Authors | R. Peñaranda, M. E. Gómez, P. Lopez, E. G. Gran and T. Skeie |
Title | A Fault-Tolerant Routing Strategy for KNS Topologies Based on Intermediate Nodes |
Afilliation | Communication Systems |
Project(s) | ERAC: Efficient and Robust Architecture for the Big Data Cloud |
Status | Published |
Publication Type | Journal Article |
Year of Publication | 2017 |
Journal | Concurrency and Computation: Practice and Experience |
Volume | 29 |
Issue | 13 |
Publisher | John Wiley & Sons, Ltd. |
Keywords | exascale computing, fault-tolerant routing, hybrid topology, KNS topology |
Abstract | Exascale computing systems are being built with thousands of nodes.
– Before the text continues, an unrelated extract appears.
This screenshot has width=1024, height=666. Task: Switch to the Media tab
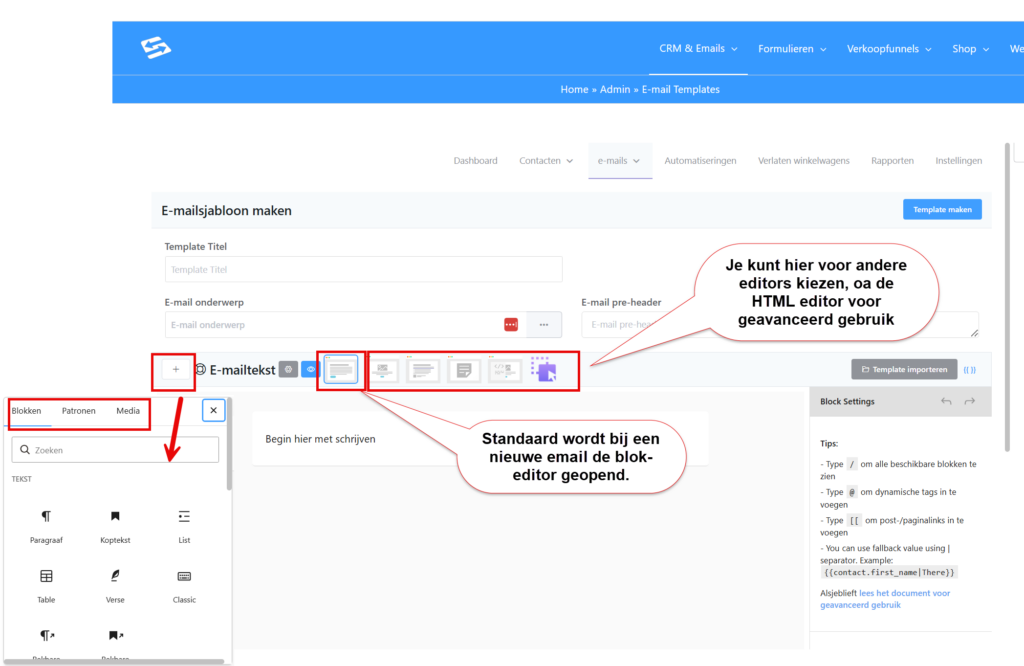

The high number of components of these systems significantly increases the probability of failure. A key component for them is the interconnection network. If failures occur in the interconnection network, they may isolate a large fraction of the machine. For this reason, an efficient fault-tolerant mechanism is needed to keep the system interconnected, even in the presence of faults. A recently proposed topology for these large systems is the hybrid k-ary n-direct s-indirect (KNS) family that provides optimal performance and connectivity at a reduced hardware cost. This paper presents a fault-tolerant routing methodology for the KNS topology that degrades performance gracefully in presence of faults and tolerates a large number of faults without disabling any healthy computing node. In order to tolerate network failures, the methodology uses a simple mechanism. For any source-destination pair, if necessary, packets are forwarded to the destination node through a set of intermediate nodes (without being ejected from the network) with the aim of circumventing faults. The evaluation results shows that the proposed methodology tolerates a large number of faults. For instance, it is able to tolerate more than 99.5% of fault combinations when there are ten faults in a 3-D network with 1,000 nodes using only one intermediate node and more than 99.98% if two intermediate nodes are used. Furthermore, the methodology offers a gracious performance degradation. As an example, performance degrades only by 1% for a 2-D network with 1,024 nodes and 1% faulty links. |
DOI | 10.1002/cpe.4065 |
Citation Key | 24639 |